The website is not the first thing I look at, though. The first thing I do when planning my schedule is to select the classes I want which only have one course offering (in my case, Chinese). Obvious statement, perhaps, but it’s good to see what slots are definitely going to be filled on my worklist. (I also have this craving for two hour lunch breaks whenever possible.)

Then I look at my requirements for English or for whatever subjects I want to do, and look at the courses to see which meet those requirements. Often there are multiple courses, let alone multiple course offerings, to pick from. And here is where the website comes in.

Look for course that fits time, look up prof. Only the smiley faces make it to the list. If there are multiple smiley faces, I read the comments. A lot of students like the professors who will give easy marks, which isn’t what I’m looking for. Many say, “It’s too hard!” and I wonder if it’s really too hard or if it’s all relative to how hard someone’s willing to work. We’re all looking for slightly different experiences, after all.
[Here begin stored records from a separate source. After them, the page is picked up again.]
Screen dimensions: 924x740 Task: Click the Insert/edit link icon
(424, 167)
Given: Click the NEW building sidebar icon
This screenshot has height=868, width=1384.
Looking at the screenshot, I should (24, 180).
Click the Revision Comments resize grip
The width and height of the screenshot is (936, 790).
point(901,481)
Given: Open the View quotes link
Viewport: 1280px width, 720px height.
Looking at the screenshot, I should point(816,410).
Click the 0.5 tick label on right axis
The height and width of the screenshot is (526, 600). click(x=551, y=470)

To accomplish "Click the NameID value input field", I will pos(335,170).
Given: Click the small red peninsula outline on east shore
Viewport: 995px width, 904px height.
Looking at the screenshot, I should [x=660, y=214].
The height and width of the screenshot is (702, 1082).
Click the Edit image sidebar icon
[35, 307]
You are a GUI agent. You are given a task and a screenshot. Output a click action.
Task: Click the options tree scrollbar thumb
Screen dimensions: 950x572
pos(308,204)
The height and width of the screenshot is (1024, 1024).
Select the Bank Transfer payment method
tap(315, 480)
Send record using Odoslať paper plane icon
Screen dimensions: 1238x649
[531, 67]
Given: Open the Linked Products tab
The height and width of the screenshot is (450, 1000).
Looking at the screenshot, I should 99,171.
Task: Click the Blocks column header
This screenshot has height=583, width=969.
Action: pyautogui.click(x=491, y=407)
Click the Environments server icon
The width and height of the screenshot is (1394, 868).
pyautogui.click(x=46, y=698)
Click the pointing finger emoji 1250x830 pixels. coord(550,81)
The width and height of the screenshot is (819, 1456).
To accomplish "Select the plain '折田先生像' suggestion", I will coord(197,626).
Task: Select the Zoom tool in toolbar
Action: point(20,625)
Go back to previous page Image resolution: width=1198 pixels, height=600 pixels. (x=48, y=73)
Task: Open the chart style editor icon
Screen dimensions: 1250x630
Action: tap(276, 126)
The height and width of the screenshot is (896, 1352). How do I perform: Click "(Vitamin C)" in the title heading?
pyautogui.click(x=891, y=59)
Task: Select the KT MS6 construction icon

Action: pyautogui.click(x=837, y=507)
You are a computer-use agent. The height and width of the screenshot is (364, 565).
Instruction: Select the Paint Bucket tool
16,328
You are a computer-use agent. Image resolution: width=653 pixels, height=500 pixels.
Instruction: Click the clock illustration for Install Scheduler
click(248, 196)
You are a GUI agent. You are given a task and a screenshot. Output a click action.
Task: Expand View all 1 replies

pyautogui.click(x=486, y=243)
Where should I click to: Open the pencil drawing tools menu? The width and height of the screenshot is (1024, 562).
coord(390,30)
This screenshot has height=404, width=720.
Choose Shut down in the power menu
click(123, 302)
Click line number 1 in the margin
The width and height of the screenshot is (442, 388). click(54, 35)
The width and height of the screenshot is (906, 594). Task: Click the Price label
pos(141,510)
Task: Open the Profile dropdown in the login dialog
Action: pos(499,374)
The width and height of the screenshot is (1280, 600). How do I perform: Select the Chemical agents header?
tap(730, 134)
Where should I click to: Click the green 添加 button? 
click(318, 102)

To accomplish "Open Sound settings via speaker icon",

But the other thing I like to do is to select the professor with the smiley face and lots of ratings: I’ll probably pick the good professor with 70 ratings as opposed to the good professor with 10. Mathematically speaking, the higher the total rating, the less impact the anomalies have upon said total rating. Therefore, more ratings = more likely to really be good. Interestingly enough, all the professors other students have recommended to me thus far have many happy golden faced ratings.

But I think it’s a good thing to keep in mind that this site is by no means the be all and end all of course-planning. In fact, I think it would be remarkably silly to expect that your professor will be good simply because they have a good rating on the site. You can hope that they’re good, but it’s not a guarantee. Using this site simply ups the odds in your favour of getting a good prof, as opposed to taking any old course that fits into your timetable. In addition, I have the luxury of picking profs because I study subjects that have enormous departments, so I can choose. Sometimes there isn’t a choice, and when there isn’t, there isn’t any point in griping about it either.

Another thing to note is that when I talk about good profs, I mean they are professors who really challenge your thinking and who will really make you work hard — but not ridiculously so. At least, I don’t think it ridiculous: I usually take a while to work out a way in which to manage my time and my readings, but by the end of term, I’m managing just fine. And I personally think that the point of making your own timetable is to do classes you are interested in and in which you will learn a lot. I don’t belong to the school of thought that calls for choosing only classes that will boost your GPA, though I understand why it’s nice to have those classes sometimes. (I think one “easy” class per term is quite the limit for me, though I had a very happy term last term without any at all.)

But alas! Professors can’t choose their students, the poor dears.